Mais poussée à peine plus loin, la réflexion devient encore plus gênante. Si le Christ avait réagi ainsi face aux souffrances humaines, actuelles et futures, Il n’aurait pas demandé à ses apôtres de verser leur sang  les mères et les pères parmi les premiers chrétiens n’auraient pas souffert que leurs enfants, leurs tout petits qui n’avaient rien demandé soient tués en haine de leur foi, avec la certitude de plaire ainsi à Dieu… Puisque le Christ ne l’a pas empêché, c’est lui, quelque part, dans cette infernale logique, qui porterait la culpabilité des tortures, des douleurs, des supplices qui ont frappé ceux qui l’ont suivi jusqu’au bout. Il y a au fond de cette logique un abominable blasphème qui se cache derrière une compassion juste et très humaine, mais qui se sert de celle-ci pour s’insinuer dans les esprits.
 
Martin Scorsese a été reçu par le pape François lorsqu’il faisait la promotion de son film à Rome fin novembre.
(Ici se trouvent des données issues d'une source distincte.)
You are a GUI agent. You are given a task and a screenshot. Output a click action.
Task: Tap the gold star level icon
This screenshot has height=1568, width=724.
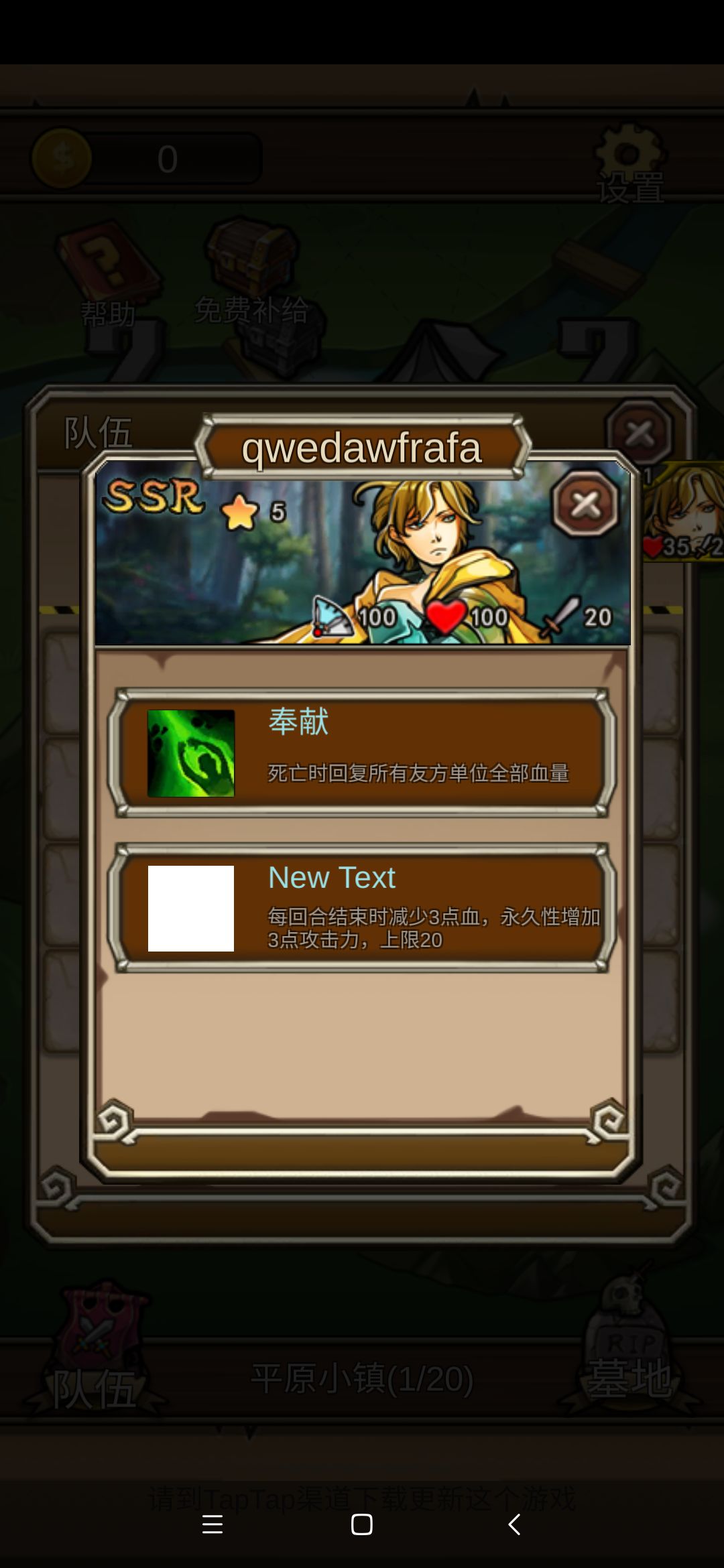(239, 513)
Le pape n’a semble-t-il pas assisté la projection du film, mais les 300 jésuites invités ont été enthousiasmés selon La Vie.
 
Il ne fait pas de doute que Scorsese pose des problèmes moraux de manière poignante, mais sur fond de « silence du Christ » et d’interrogations sur le opportunité d’évangéliser des peuples culturellement « trop » éloignés. pour finalement jeter le discrédit sur cette fidélité radicale est demandé aux chrétiens, jusqu’à la mort, mais qui ouvre aussi les portes du ciel.